Ahora bien, el tema clave para lograr una posición bipartidista se dio en el terreno de la migración, punto central del informe. Como señalamos en líneas anteriores, Trump sigue expresando el sentir de los grupos que lo llevaron al poder al mantener la antipatía hacia “los otros”, de allí que siga colocando en su agenda de preocupaciones el tema del muro. Como símbolo de su voluntad de separar claramente la Gran América de quienes vienen del sur, son morenos y no tienen alto nivel educativo, esa valla sigue allí. Lo prometió y, además, creo que es un sentimiento enraizado de su cultura y valores.

Dentro de esa línea de pensamiento, la propuesta de reforma migratoria que presentó al Congreso tiene cuatro pilares. La primera, la única solidaria y congruente con la historia de un país de migrantes como Estados Unidos, es la de conceder el permiso para permanecer en el país a quienes llegaron hace más de 10 años con sus padres, siendo niños. Para ellos hay la posibilidad de obtener la ciudadanía en 10 años. Hay una serie de requisitos que deben cumplir, los cuales pueden aplicarse de manera muy discrecional y reducir, en realidad, la generosidad de la propuesta.

El segundo pilar son medidas para poner fin a un sistema de “lotería” que es utilizado para otorgar al azar lo que se conoce como “green card” o tarjeta de trabajo a solicitantes, provenientes principalmente de África. El tercer pilar tiene que ver con el fortalecimiento de la seguridad en la frontera, lo que implica la aprobación del presupuesto para la construcción del famoso muro, que servirá, según él, no sólo para detener trabajadores migrantes sin documentos, sino el paso de drogas desde México.

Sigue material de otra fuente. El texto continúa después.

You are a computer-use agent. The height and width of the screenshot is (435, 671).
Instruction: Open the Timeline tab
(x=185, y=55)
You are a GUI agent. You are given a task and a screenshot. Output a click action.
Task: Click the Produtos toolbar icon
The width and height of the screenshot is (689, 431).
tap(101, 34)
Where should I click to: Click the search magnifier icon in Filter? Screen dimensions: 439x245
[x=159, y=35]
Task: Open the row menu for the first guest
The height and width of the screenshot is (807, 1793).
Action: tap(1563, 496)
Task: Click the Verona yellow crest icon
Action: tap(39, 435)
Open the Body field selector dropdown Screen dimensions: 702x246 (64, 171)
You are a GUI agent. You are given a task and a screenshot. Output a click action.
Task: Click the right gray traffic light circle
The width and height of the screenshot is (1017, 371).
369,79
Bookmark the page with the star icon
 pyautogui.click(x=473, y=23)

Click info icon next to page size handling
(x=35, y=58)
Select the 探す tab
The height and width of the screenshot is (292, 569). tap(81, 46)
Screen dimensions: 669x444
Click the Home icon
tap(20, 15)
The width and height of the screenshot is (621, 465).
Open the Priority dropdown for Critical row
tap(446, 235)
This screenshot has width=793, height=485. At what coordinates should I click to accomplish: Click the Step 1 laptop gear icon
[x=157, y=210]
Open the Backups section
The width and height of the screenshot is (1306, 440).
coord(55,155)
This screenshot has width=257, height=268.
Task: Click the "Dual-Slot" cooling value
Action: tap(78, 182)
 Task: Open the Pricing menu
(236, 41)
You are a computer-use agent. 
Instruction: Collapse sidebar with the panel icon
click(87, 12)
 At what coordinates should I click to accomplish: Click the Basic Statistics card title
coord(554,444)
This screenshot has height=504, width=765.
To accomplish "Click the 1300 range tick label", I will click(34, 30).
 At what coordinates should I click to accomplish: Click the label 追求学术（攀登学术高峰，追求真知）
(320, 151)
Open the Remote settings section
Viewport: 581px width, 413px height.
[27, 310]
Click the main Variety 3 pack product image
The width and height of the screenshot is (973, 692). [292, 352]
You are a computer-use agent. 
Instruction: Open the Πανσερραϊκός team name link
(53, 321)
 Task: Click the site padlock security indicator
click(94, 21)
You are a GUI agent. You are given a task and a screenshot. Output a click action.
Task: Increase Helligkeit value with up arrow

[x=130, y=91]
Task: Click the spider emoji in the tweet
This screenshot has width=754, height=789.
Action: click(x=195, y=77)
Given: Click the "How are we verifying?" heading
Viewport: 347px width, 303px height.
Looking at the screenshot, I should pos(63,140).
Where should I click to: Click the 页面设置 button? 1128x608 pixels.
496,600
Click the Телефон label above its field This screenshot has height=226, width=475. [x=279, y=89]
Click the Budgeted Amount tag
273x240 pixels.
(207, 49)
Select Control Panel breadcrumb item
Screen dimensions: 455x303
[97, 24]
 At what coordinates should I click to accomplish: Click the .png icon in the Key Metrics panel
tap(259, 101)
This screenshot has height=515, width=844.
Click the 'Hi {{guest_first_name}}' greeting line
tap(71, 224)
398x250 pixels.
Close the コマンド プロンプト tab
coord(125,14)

El cuarto pilar son las medidas para promover una reforma que deje en segundo término a trabajadores con bajo nivel educativo y promueva la llegada de otros con habilidades ya adquiridas y útiles para elevar la competitividad del sector industrial o de servicios en Estados Unidos.

Desde el punto de vista de los intereses de México, el informe tuvo efectos de signo contrario. De una parte, se condenaron los acuerdos de libre comercio que han sido adversos al interés de Estados Unidos (TLCAN), se mantuvo la exaltación nacionalista al hablar de empleos en el sector automotriz, se repitió una y otra vez cómo el crecimiento del empleo está relacionado con los buenos “americanos” como la Chrysler, que ya no producirá los nuevos modelos en México sino en Estados Unidos.

Finalmente, el muro permaneció como el símbolo de distanciamiento y hostilidad en la relación México-Estados Unidos. Por otra parte, el primer pilar de la reforma migratoria es favorable a la situación de 1 millón 800 mil jóvenes, la  mayoría de los cuales son mexicanos; fue un punto positivo.

Es difícil predecir cuál será el cauce de las aguas en los próximos meses. Quedaron fuera del informe aspectos que pueden modificar seriamente los destinos de Trump, como el relacionado con la investigación que se lleva a cabo sobre la participación rusa en las elecciones de 2016. No hay certeza sobre la posición del Partido Demócrata ante la propuesta migratoria que hasta ahora ha rechazado. La situación mundial, a la que se refirió de manera muy superficial, presenta riesgos que pueden empeorar.

Por lo que toca a México, es poco probable que haya un giro en el  discurso oficial tan conciliatorio que ha dominado las relaciones con el gobierno de Trump. En los hechos, las diferencias de fondo en asuntos económicos siguen sin encontrar solución. Otros temas, como los acuerdos o desacuerdos en cuestiones de seguridad, son lo suficientemente opacos para no permitir especulaciones al respecto.

En resumen, el primer informe de Trump no fue un punto de transición. Los tiempos de definición están por venir.

Este análisis se publicó el 4 de febrero de 2018 en la edición 2153 de la revista Proceso.